* _EXERCISE REQUIREMENTS_:
Can you output everything from the line containing "Toggle editability lock on 市界_region layer" down to the end of the records, unchanged and without the pictures?

[Pointing data for screenshots]
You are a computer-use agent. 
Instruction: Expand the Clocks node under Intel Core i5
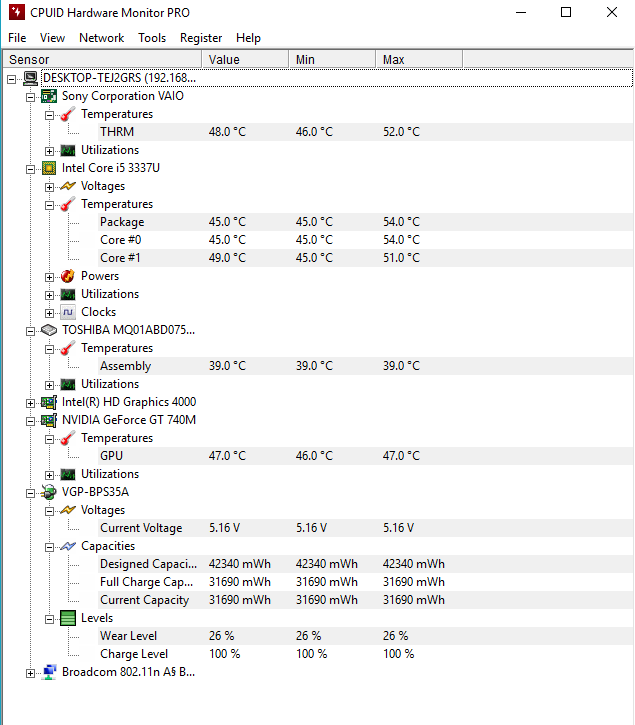pos(49,312)
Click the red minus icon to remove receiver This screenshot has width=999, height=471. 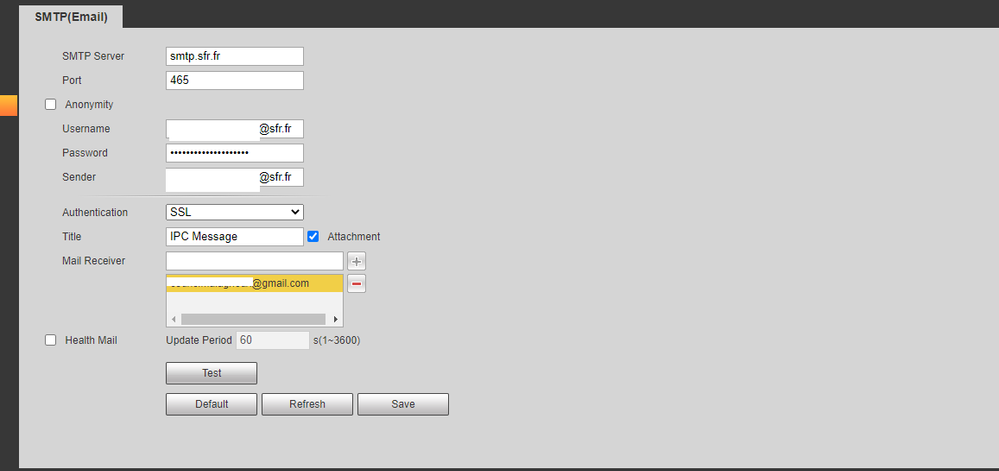[357, 284]
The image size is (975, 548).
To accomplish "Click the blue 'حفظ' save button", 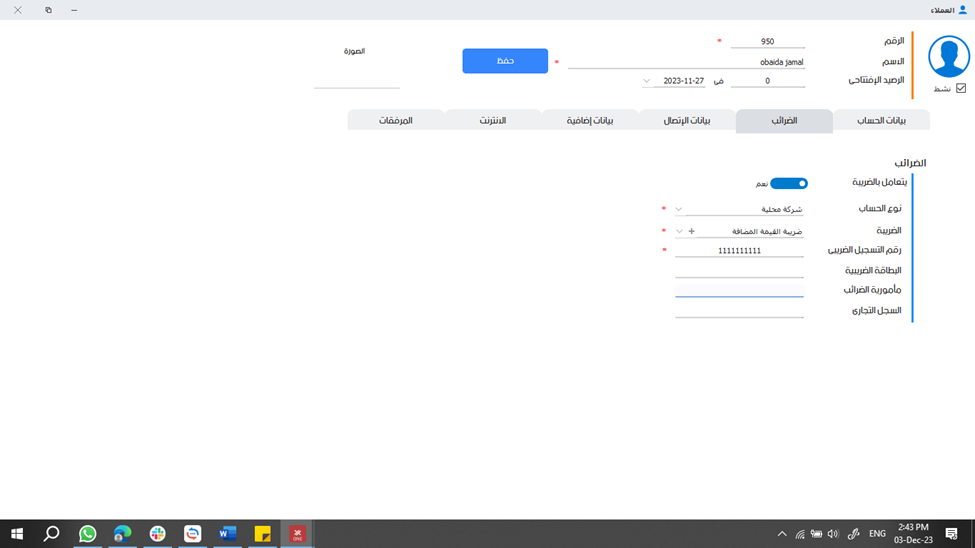I will [x=505, y=61].
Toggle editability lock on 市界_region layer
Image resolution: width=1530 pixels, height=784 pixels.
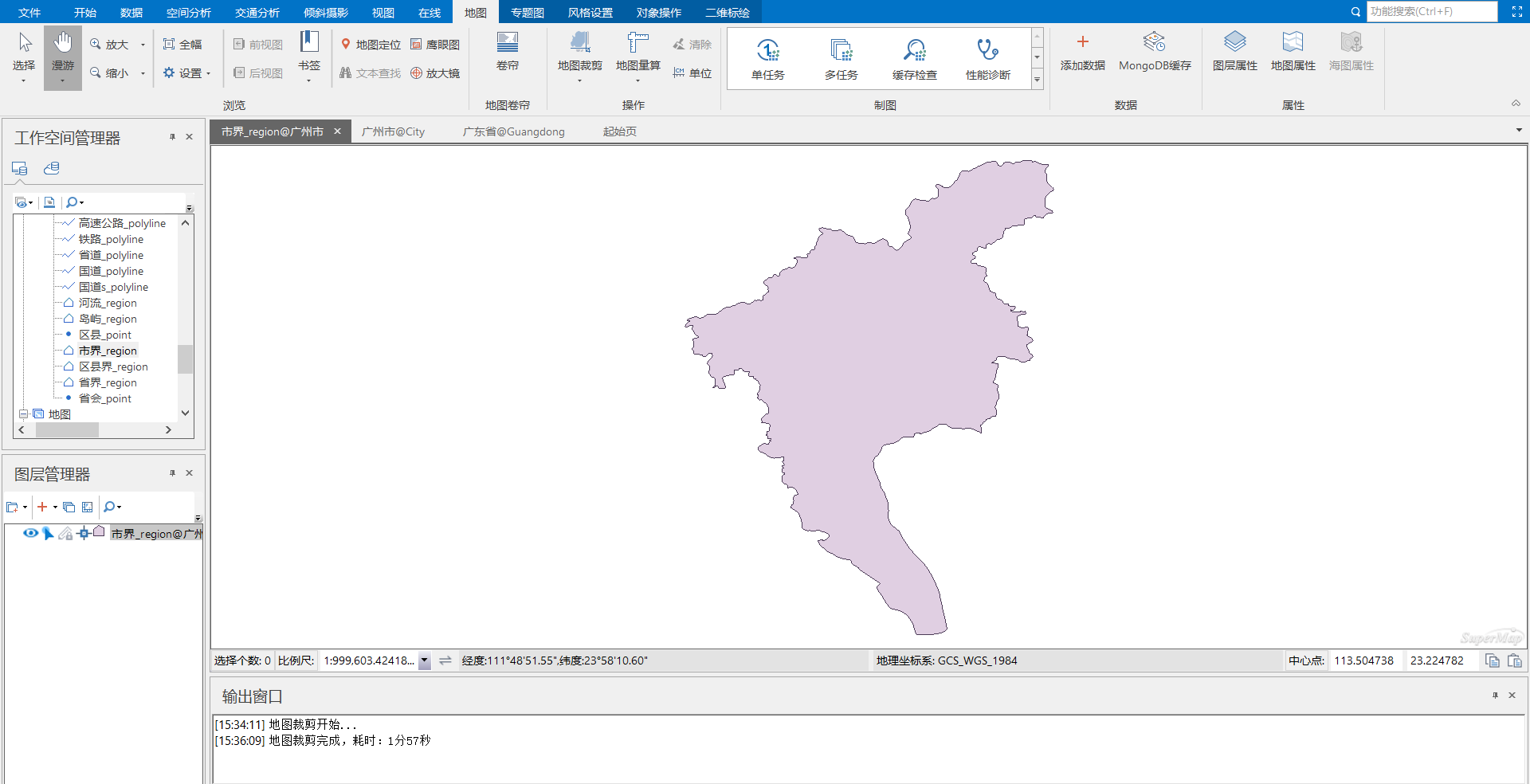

* _OUTPUT BELOW_:
Toggle editability lock on 市界_region layer
Image resolution: width=1530 pixels, height=784 pixels.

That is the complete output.